Experienced health personnel working at the facilities collected 4 ml of venous blood aseptically using a plain vacutainer system. The collected specimens were labelled with the specific participant's identification number. Serum samples were separated from whole blood by centrifugation at 3,000 rpm for five minutes. The specimens were kept at room temperature for 30 min then at 2 - 8 OC up to 24h before processing
Rose Bengal Plate Test
The Brucella serology was first determined by Rose Bengal Plate Test (RBPT) a rapid agglutination test as previously described . The test does not differentiate antibodies against different Brucella species like Brucella abortus and Brucella melitensis. Briefly, a drop of serum (50μl) was taken using a clean micro-pipette onto the test plate beside an equal (50μl) drop of RBPT antigen. The drops of serum and antigen were mixed using applicator stick then rocked manually for 4 minutes before examination. The presence of any visible reaction was considered to be positive .

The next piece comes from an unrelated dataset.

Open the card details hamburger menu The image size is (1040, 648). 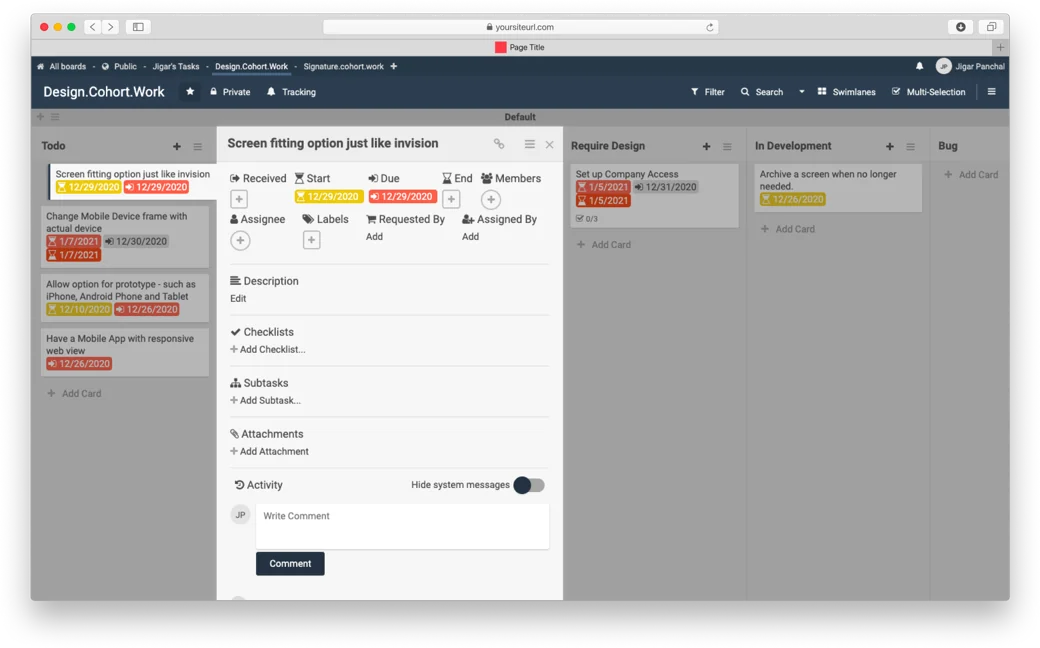[529, 145]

Enzyme-Linked Immunosorbent Assay
Positive samples were kept at minus 20 OC before transportation to the reference laboratory in Dar es Salaam for the detection of Immunoglobulin M and G antibodies. The commercially available test kits of enzyme-linked immunosorbent assay (ELISA), SERION ELISA classic Brucella IgG/IgM/IgA (Institut Virion/Serion GmbH) was used to detect IgM and IgG antibodies. The technique was performed according to the instructions from the manufacturer. In brief, 100 ml of diluted serum samples and ready to use control were added to the micro test wells containing antigen. The assays were then incubated at 37 OC for 60 minutes, after which the first wash was performed. Later, anti-human IgM or IgG conjugated with an enzyme was added and incubated for 30 minutes at 37 OC. All wells were washed to remove excess conjugate, followed by a new incubation for 30 min at 37 OC with the enzyme-substrate. Finally, the reaction was stopped by adding 100 ml of stopping solution. The enzyme reaction with the Substrate yields a coloured product. The colour intensity is proportional to the amount of specific antibody and can be measured by the photometric method.

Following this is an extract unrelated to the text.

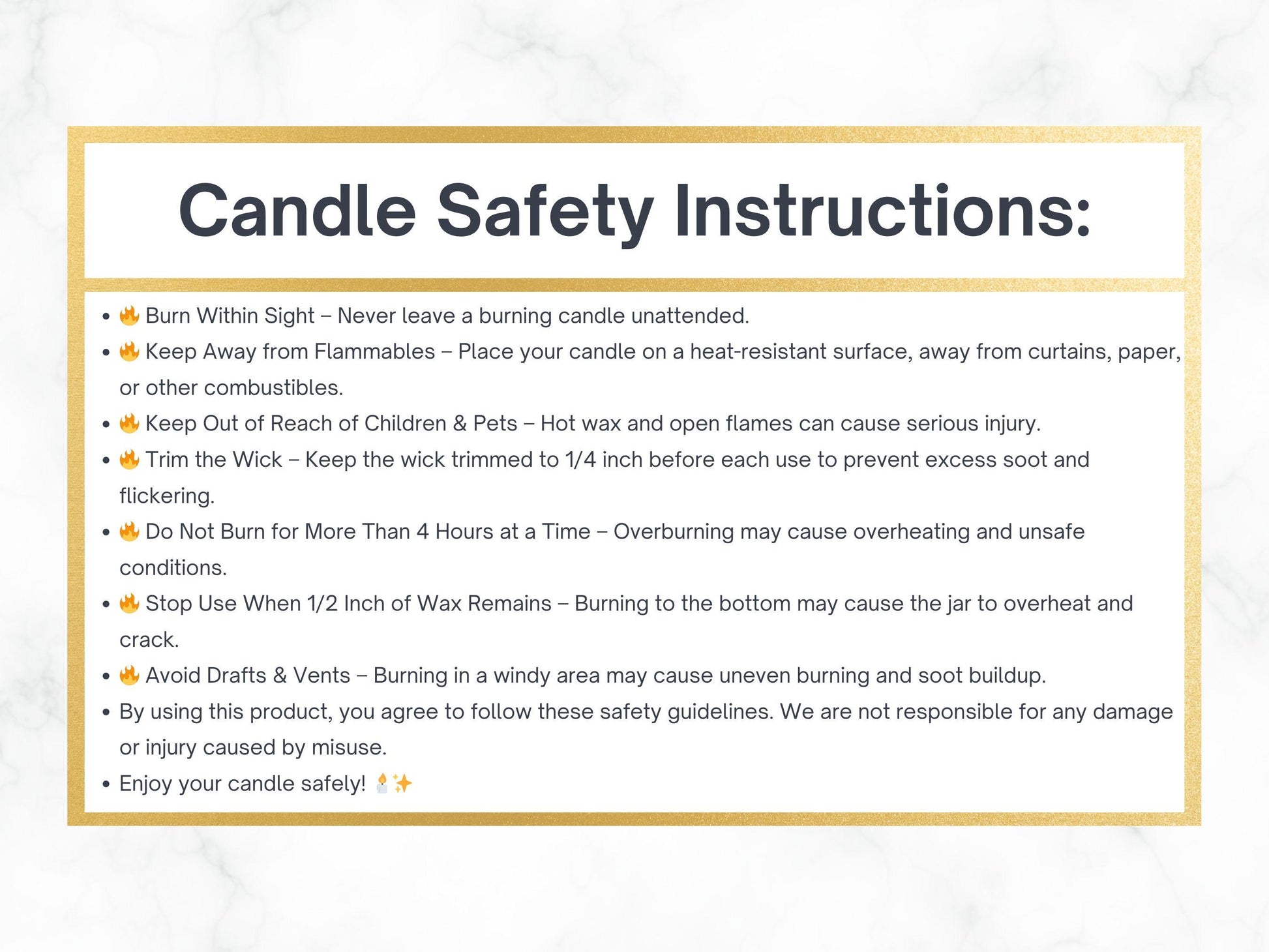Click the flame icon beside Stop Use When
Screen dimensions: 1269x952
(x=129, y=603)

Categorical variables were summarized as frequencies and proportions while continuous variables were summarized as median and inter-quartile range (IQR). Group differences were examined using Pearson’s Chi-square test. Bivariate analysis was conducted to determine the variables associated with Brucella seropositivity and crude odds ratio (cOR) with 95% CI. Multivariable logistic regression was performed to examine the associations between the outcome variable and independent variables after adjustment for other variables as fixed effect and the cluster variable facility as random effect. Likelihood ratio tests (LRT) was used to simplify the final multivariable model so that only variables that are significantly associated with the outcome are retained in the final model. Associations in the multivariable logistic models were presented as adjusted odds ratios (AOR) with 95% CI. Interactions between independent variables were examined, and the Wald test was used to test the associations of the variables and interactions. The Hosmer-Lemeshow test was used to examine the overall fitness of the model. Statistical Package for Social Sciences version 23 was used for all data analyses. The level of significance was specified at 0.05.